▶ [Activity] In your answer, reproduce exactly the lines from the beginning of the listing below through the one containing "Click the large", and only those lines.

# # # #

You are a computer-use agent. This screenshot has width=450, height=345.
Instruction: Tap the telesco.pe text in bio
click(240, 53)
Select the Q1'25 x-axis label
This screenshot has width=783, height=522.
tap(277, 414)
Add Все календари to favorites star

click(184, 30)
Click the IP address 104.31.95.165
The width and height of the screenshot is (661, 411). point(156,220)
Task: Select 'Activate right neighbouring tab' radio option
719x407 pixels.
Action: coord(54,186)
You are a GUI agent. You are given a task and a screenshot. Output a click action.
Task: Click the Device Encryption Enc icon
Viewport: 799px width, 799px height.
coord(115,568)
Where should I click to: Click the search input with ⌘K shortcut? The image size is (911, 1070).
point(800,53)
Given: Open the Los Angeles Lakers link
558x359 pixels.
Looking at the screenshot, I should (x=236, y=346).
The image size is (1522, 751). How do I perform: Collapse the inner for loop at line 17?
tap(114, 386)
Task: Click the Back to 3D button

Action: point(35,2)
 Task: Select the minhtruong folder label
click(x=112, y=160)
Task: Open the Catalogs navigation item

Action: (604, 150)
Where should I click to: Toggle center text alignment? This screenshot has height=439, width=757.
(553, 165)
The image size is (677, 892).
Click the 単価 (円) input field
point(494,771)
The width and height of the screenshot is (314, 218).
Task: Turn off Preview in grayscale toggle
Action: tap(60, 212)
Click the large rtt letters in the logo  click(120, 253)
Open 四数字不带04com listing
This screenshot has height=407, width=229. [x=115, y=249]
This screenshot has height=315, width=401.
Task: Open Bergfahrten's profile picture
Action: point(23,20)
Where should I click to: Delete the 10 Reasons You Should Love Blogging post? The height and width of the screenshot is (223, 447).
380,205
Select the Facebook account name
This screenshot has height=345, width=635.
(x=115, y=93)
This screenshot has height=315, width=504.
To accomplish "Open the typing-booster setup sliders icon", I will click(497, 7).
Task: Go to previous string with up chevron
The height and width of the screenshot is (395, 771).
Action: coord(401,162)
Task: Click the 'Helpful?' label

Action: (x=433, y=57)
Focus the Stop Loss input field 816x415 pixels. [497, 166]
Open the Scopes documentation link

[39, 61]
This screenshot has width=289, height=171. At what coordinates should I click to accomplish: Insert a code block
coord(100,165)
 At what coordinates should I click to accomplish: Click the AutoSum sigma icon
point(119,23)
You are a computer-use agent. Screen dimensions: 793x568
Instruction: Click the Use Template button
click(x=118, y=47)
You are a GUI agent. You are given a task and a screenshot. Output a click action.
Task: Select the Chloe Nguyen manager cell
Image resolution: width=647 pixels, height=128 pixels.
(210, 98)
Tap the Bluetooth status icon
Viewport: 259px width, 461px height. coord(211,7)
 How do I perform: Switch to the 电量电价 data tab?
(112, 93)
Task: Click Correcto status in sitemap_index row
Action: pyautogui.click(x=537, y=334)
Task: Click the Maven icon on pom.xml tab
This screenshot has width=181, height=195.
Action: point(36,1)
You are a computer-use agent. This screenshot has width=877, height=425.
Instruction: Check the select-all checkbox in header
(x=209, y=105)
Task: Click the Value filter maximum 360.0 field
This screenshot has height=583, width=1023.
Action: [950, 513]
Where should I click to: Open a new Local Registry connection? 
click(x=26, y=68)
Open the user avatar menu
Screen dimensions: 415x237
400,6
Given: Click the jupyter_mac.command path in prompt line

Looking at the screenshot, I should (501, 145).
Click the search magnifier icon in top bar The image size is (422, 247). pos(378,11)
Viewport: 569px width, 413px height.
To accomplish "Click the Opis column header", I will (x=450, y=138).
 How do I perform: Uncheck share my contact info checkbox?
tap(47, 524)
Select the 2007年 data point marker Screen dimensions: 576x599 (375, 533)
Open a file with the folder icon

# # # #

▶ [Response]
You are a computer-use agent. This screenshot has width=450, height=345.
Instruction: Tap the telesco.pe text in bio
click(240, 53)
Select the Q1'25 x-axis label
This screenshot has width=783, height=522.
tap(277, 414)
Add Все календари to favorites star

click(184, 30)
Click the IP address 104.31.95.165
The width and height of the screenshot is (661, 411). point(156,220)
Task: Select 'Activate right neighbouring tab' radio option
719x407 pixels.
Action: coord(54,186)
You are a GUI agent. You are given a task and a screenshot. Output a click action.
Task: Click the Device Encryption Enc icon
Viewport: 799px width, 799px height.
coord(115,568)
Where should I click to: Click the search input with ⌘K shortcut? The image size is (911, 1070).
point(800,53)
Given: Open the Los Angeles Lakers link
558x359 pixels.
Looking at the screenshot, I should (x=236, y=346).
The image size is (1522, 751). How do I perform: Collapse the inner for loop at line 17?
tap(114, 386)
Task: Click the Back to 3D button

Action: point(35,2)
 Task: Select the minhtruong folder label
click(x=112, y=160)
Task: Open the Catalogs navigation item

Action: (604, 150)
Where should I click to: Toggle center text alignment? This screenshot has height=439, width=757.
(553, 165)
The image size is (677, 892).
Click the 単価 (円) input field
point(494,771)
The width and height of the screenshot is (314, 218).
Task: Turn off Preview in grayscale toggle
Action: tap(60, 212)
Click the large rtt letters in the logo  click(120, 253)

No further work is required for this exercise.